Offering up an all-important third row and front end styling that’s sure to spark debate (this year’s X7 iPerformance concept set a high bar for controversy and grille size), the production model should be ready for a late 2018 debut. In the meantime, certification drudgery and copious amounts of hot and cold weather testing awaits.

As the sole member of the Big German Three without a three-row SUV (SAV in BMW parlance), the X7 is a much-needed vehicle, and not just because the automaker wants more high-margin vehicles to fund its electrification efforts. True, the new car market is contracting, but big premium utility vehicles sell.

2019 BMW X7, Image: BMW Group

From what BMW is willing to show us, the X7 — like the concept that preceded it — shouldn’t want for airflow through the front fascia. It was a big grille before, and it remains one now. A large, wraparound lower opening underscores the brand’s signature twin kidneys, which, unlike those found on all other X-models, are fused in the middle. The headlights are not nearly as narrow.
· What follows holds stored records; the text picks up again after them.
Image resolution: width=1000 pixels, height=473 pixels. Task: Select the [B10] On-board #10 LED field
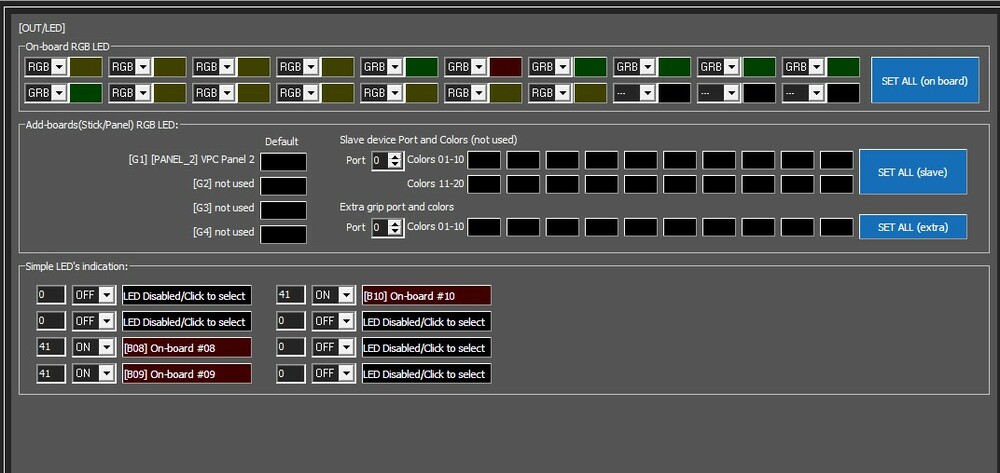tap(427, 295)
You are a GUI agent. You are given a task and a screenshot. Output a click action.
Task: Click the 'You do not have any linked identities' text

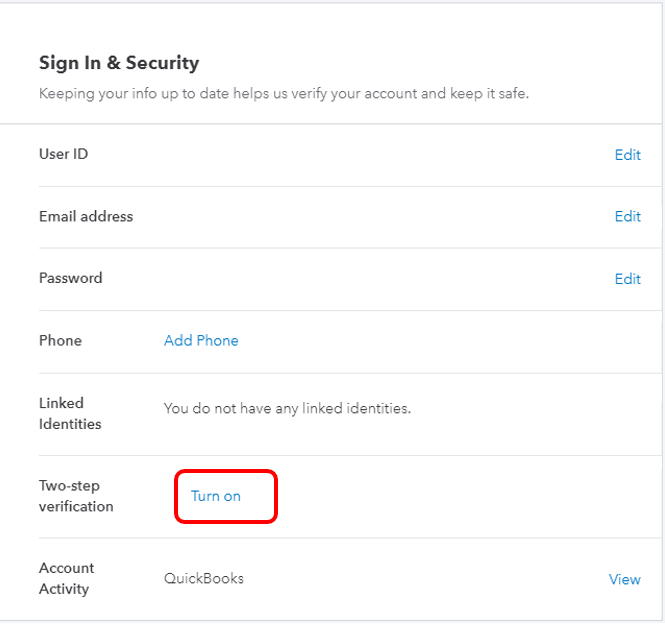[287, 408]
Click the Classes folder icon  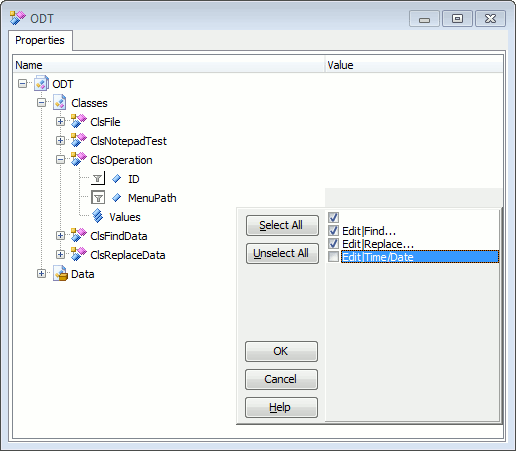60,103
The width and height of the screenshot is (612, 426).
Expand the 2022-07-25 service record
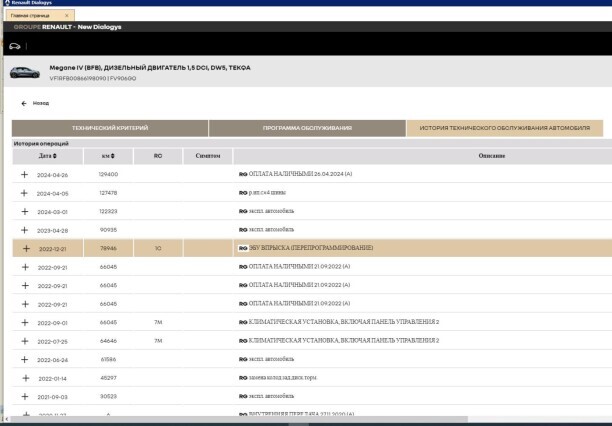pos(25,340)
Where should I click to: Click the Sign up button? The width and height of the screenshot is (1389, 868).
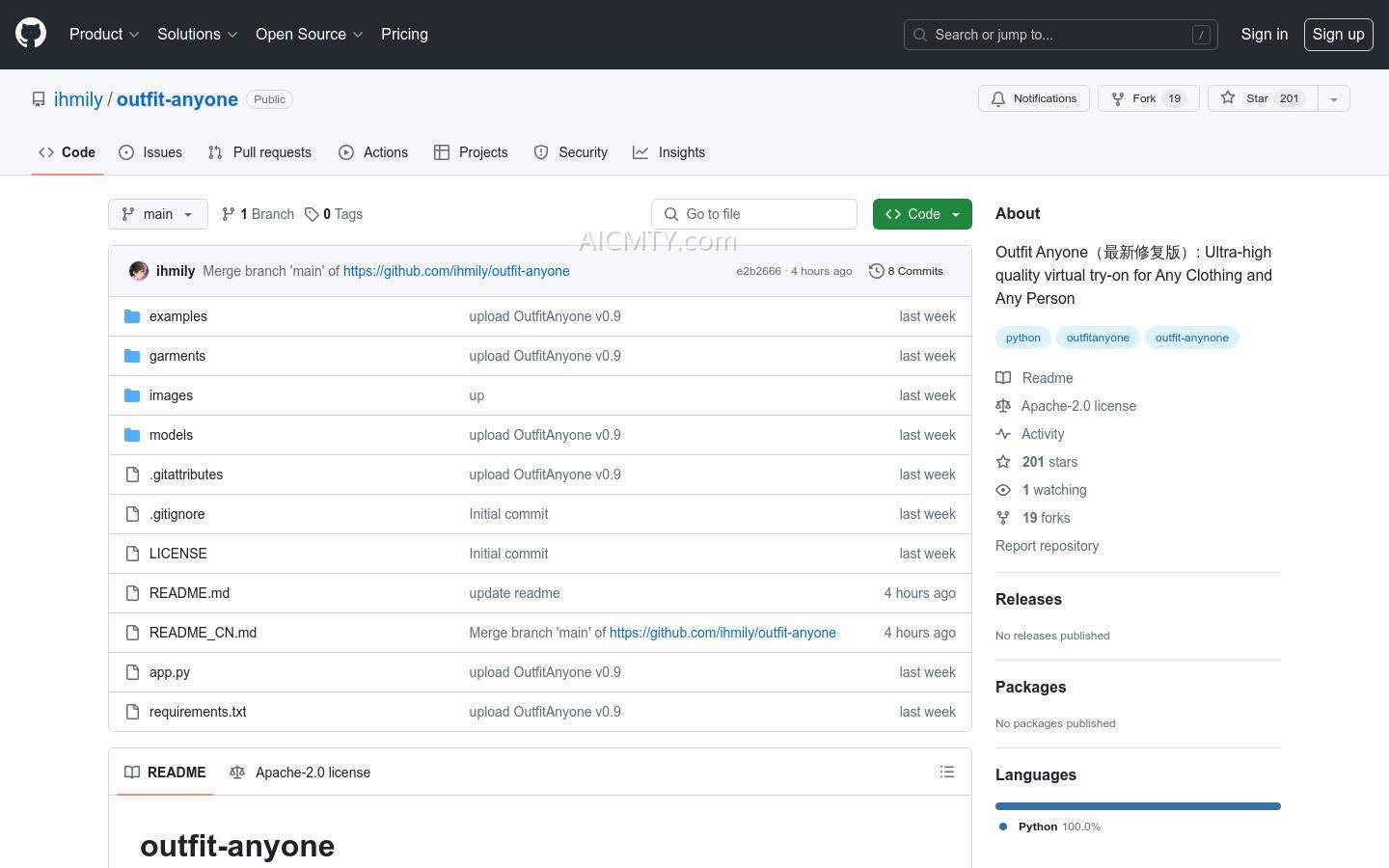1338,34
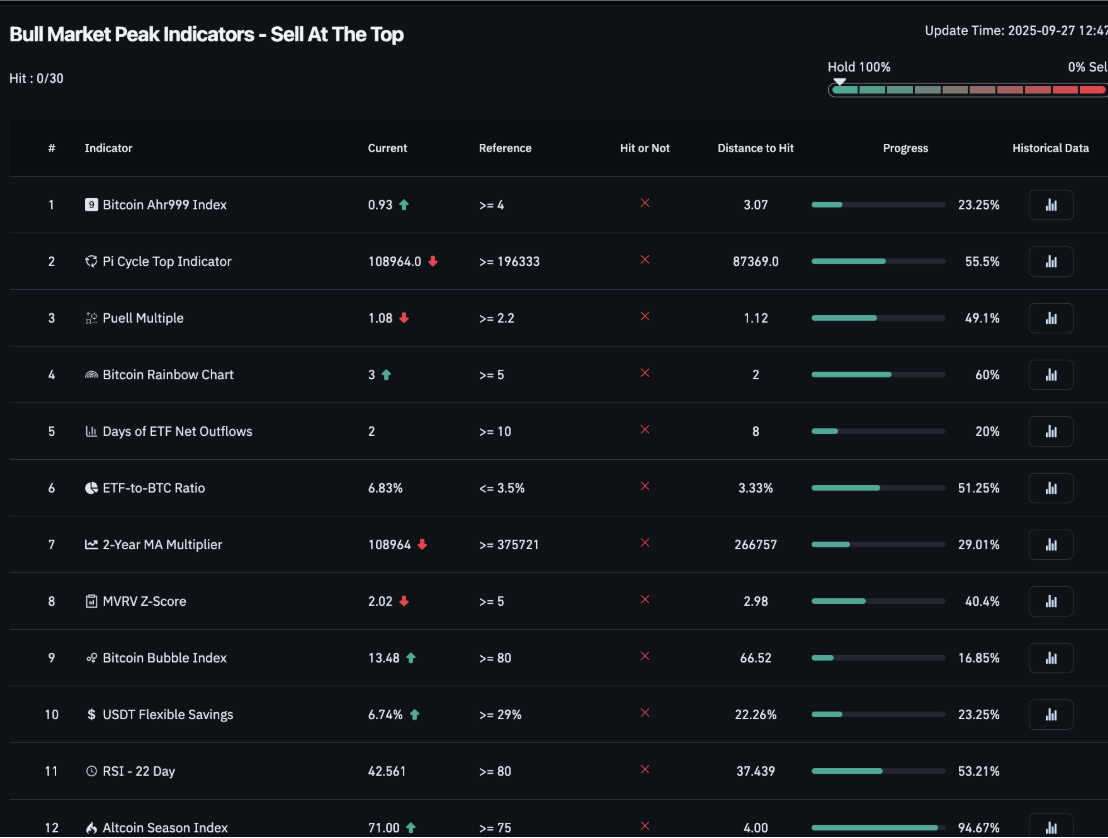Viewport: 1108px width, 838px height.
Task: Open historical chart for Bitcoin Ahr999 Index
Action: [x=1050, y=205]
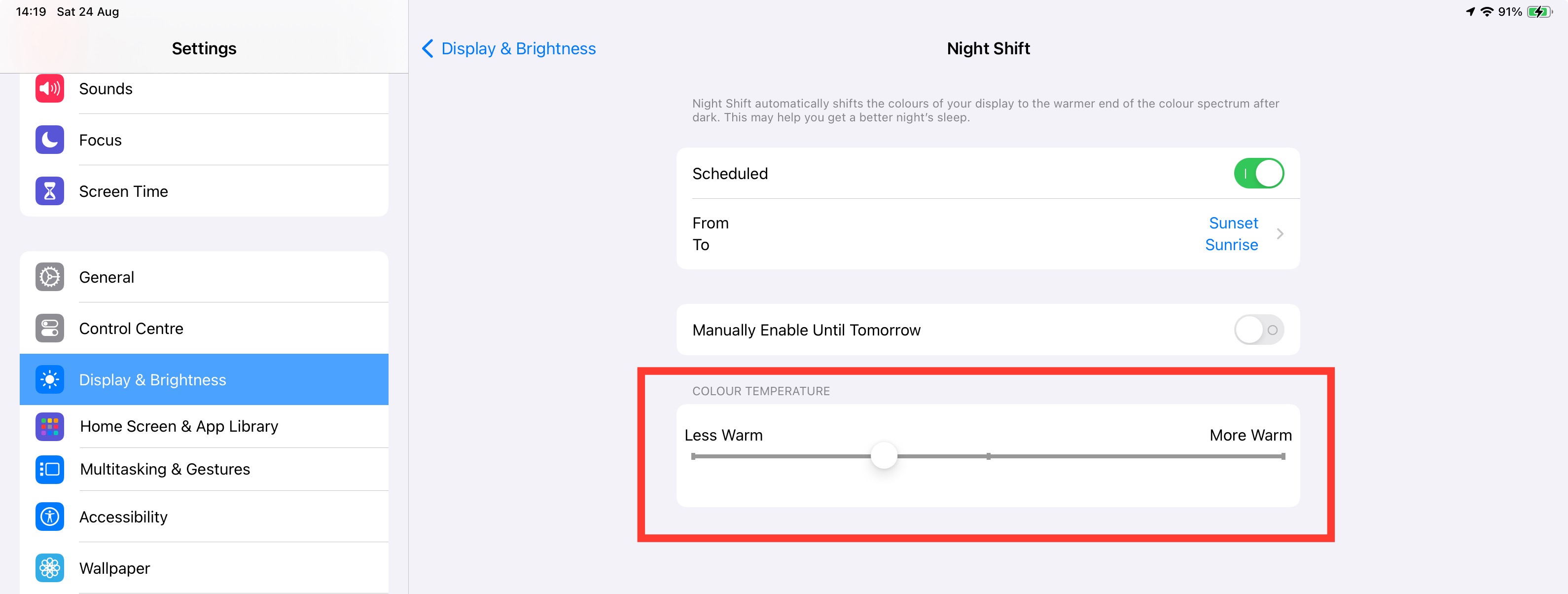Tap the Screen Time hourglass icon
This screenshot has width=1568, height=594.
[49, 191]
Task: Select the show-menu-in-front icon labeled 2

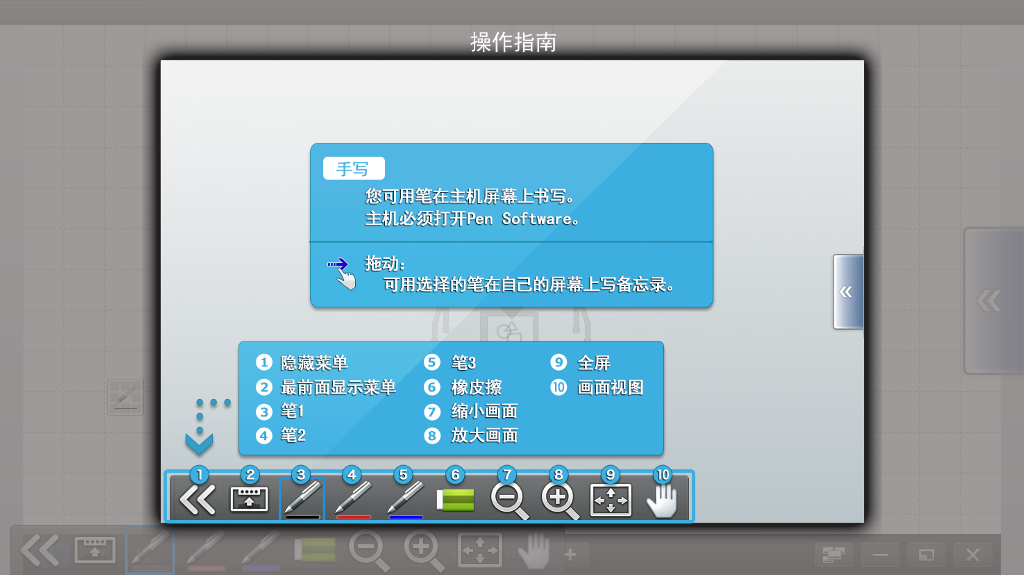Action: (249, 498)
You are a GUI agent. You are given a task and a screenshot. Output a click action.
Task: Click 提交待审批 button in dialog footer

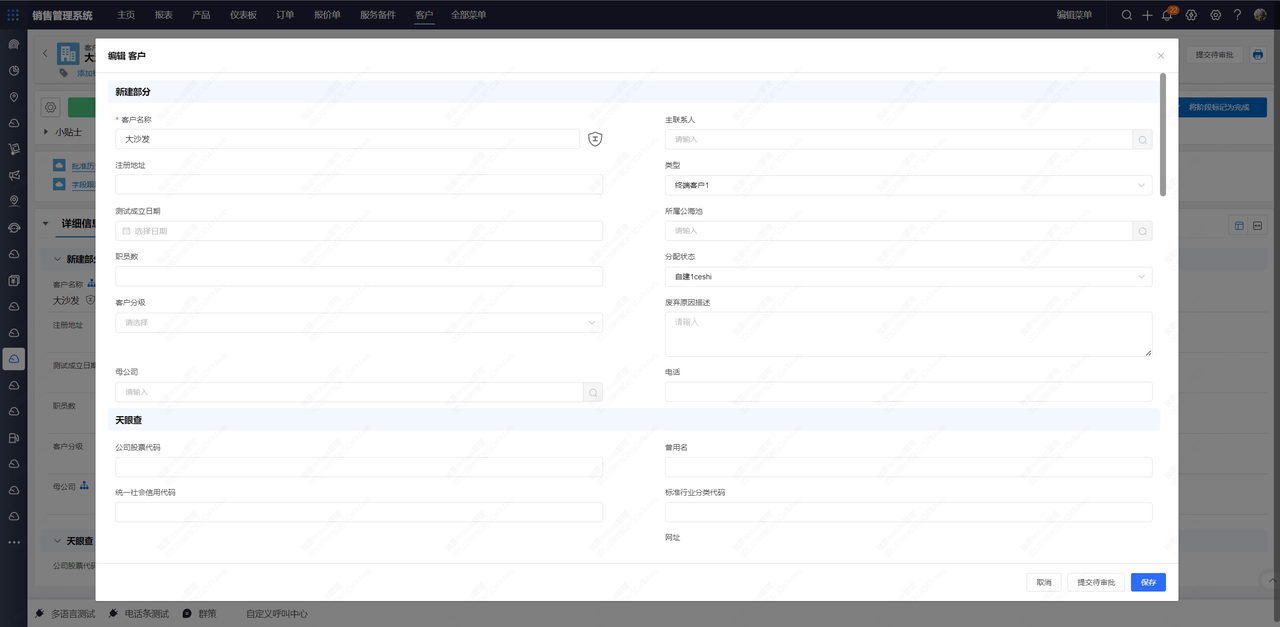click(x=1096, y=582)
The X7 rides atop BMW’s CLAR modular platform, and buyers of the 2019 production model should expect a range of engine choices, as well as a likely hybrid option.

By adding the X7 to its Spartanburg assembly plant, BMW expects the factory’s workforce — which currently stands at 9,000 — to swell by a further 1,000 employees over the next few years. Spartanburg, Bimmer’s largest plant, builds the X3, X4, X5, and X6.

2019 BMW X7, Image: BMW Group

But what does the market hold for the X7? If sales of the model’s future competitors are any indication, Bimmer won’t regret spending the cash needed to make the X7 a reality. Three-row premium SUVs are a license to print money.

With one month left to go on 2017’s sales calendar, Audi’s Q7 has already surpassed 2016’s record U.S. sales volume. Through the end of November, sales are up 22.8 percent.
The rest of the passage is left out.